> [Source document]

:::::

The elastomeric material may retain a Shore durometer value in its
designed range over a range of temperatures between about -50
degrees C. and about 175 degrees C. In some embodiments, the
elastomeric material is silicone.
[0052] FIG. 2D shows a diagram of the snubber 230 as a conical
frustum with a smooth surface. The snubber 230 may also be formed
as a pyramidal frustum. As with any frustum, the snubber 230 will
have in interior angle which is defined as the angle from the apex
(if the frustum were a complete cone or pyramid) to the snubber 230
may have in interior angle in a range of about 5 degrees to 80
degrees. In some embodiments, the snubber may have in interior
angle of about 5 degrees to about 35 degrees. Further, in some
embodiments, the snubber may have an interior angle of about 8
degrees to about 28 degrees.
[0053] FIGS. 3A and 3D shows diagrams of the snubber 310, 320
comprising a metal. The metal snubbers 310, 320 may have many of
the properties of the snubber 230, including its frustum shape,
interior angles, and mechanical shock absorbing properties. The
metal snubber 310, 320 may be corrugated. Herein, corrugated is
used to describe any surface that has two or more uniform,
alternating ridges or grooves, whether sharp (such as saw-toothed)
or smooth (such as ripple). The metal snubber 310, 320 is
configured to be received by a substantially smooth surface of the
frustum-shaped portion of either the downhole tool 180 or the
downhole component 210. The metal may be selected so the corrugated
form remains suitable (retains its temper, etc.) for mechanical
shock absorption over a temperature range of about -50 degrees C.
to about 175 degrees C. In FIG. 3A, the snubber 310 is shown with
radial corrugations in relation to axis 201. In FIG. 3B, the
snubber 320 is shown with longitudinal corrugations in relation to
axis 201. The metal snubbers 310, 320 may have the same frustum
shape the elastomeric snubber 230, though the metal snubbers 310,
320 have corrugated surfaces.

:::::

> [Instruction 1] In the records, reproduce verbatim the part that opens with the line containing "Task: Change location Балашиха г" and closes with the line containing "Action: coord(243,33)", including both of those lines.

> [Dataset extract]
:::::

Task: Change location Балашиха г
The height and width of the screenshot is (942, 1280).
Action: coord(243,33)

:::::

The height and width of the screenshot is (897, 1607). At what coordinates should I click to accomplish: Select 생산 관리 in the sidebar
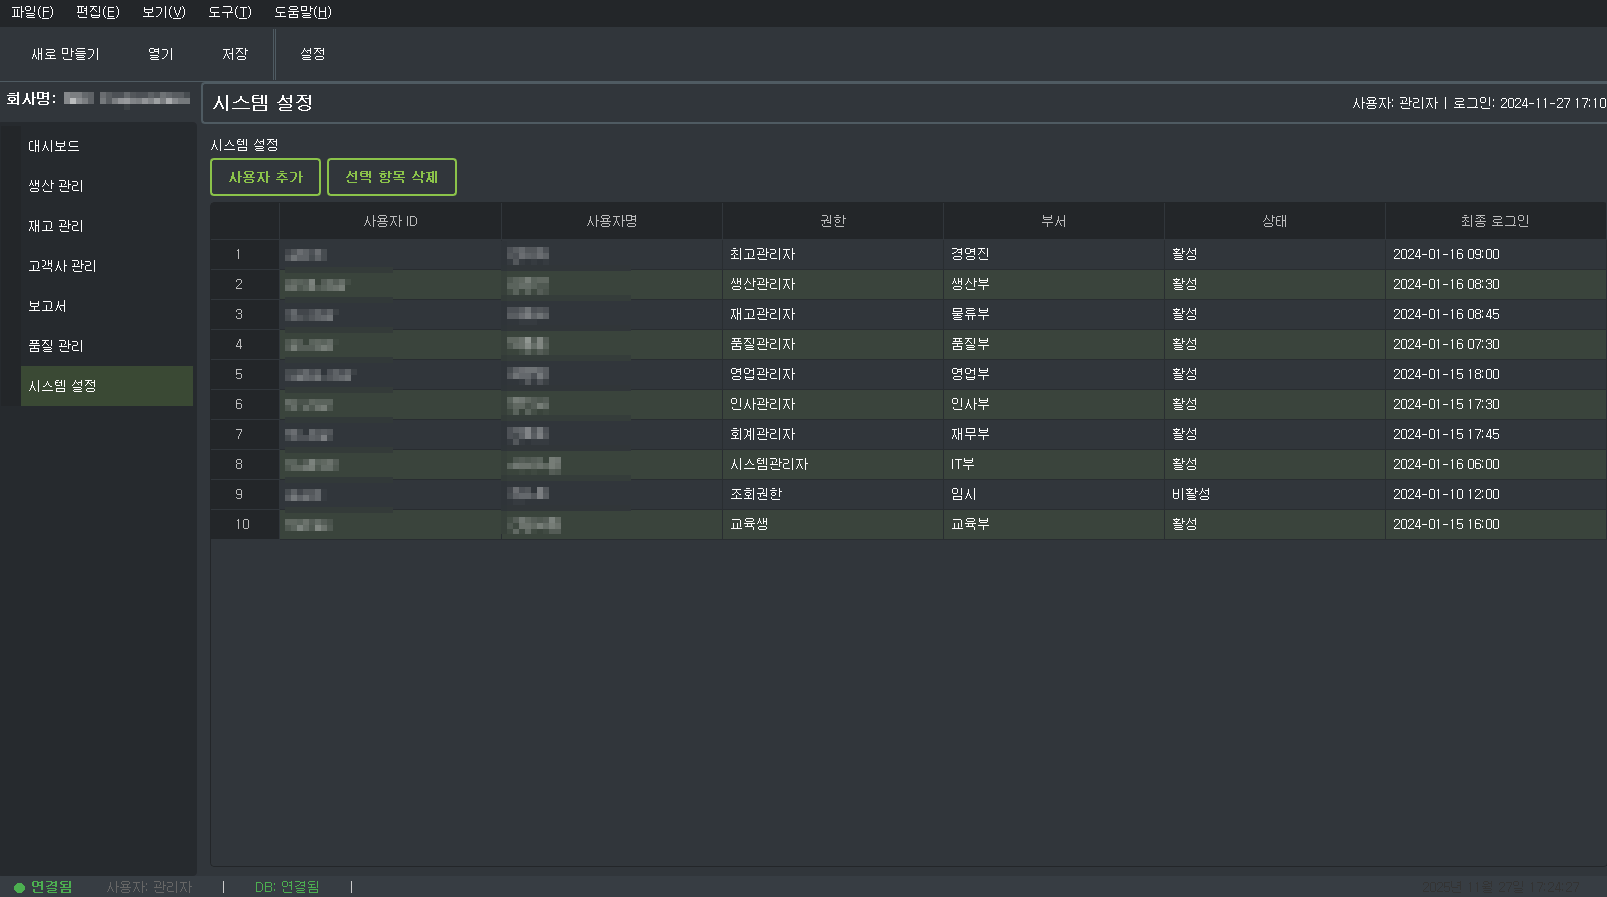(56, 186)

:::::

> [Instruction 2]
Answer these questions from the snubber passage, one line each:
(a) In some embodiments, what is the elastomeric material?
(b) In FIG. 3A, what kind of corrugations is snubber 310 shown with in relation to axis 201?
(c) Over what temperature range should the corrugated form of the metal snubber remain suitable for mechanical shock absorption?

> [Exercise answer 1]
Task: Change location Балашиха г
The height and width of the screenshot is (942, 1280).
Action: coord(243,33)

> [Exercise answer 2]
(a) Silicone.
(b) Radial corrugations.
(c) About -50 degrees C. to about 175 degrees C.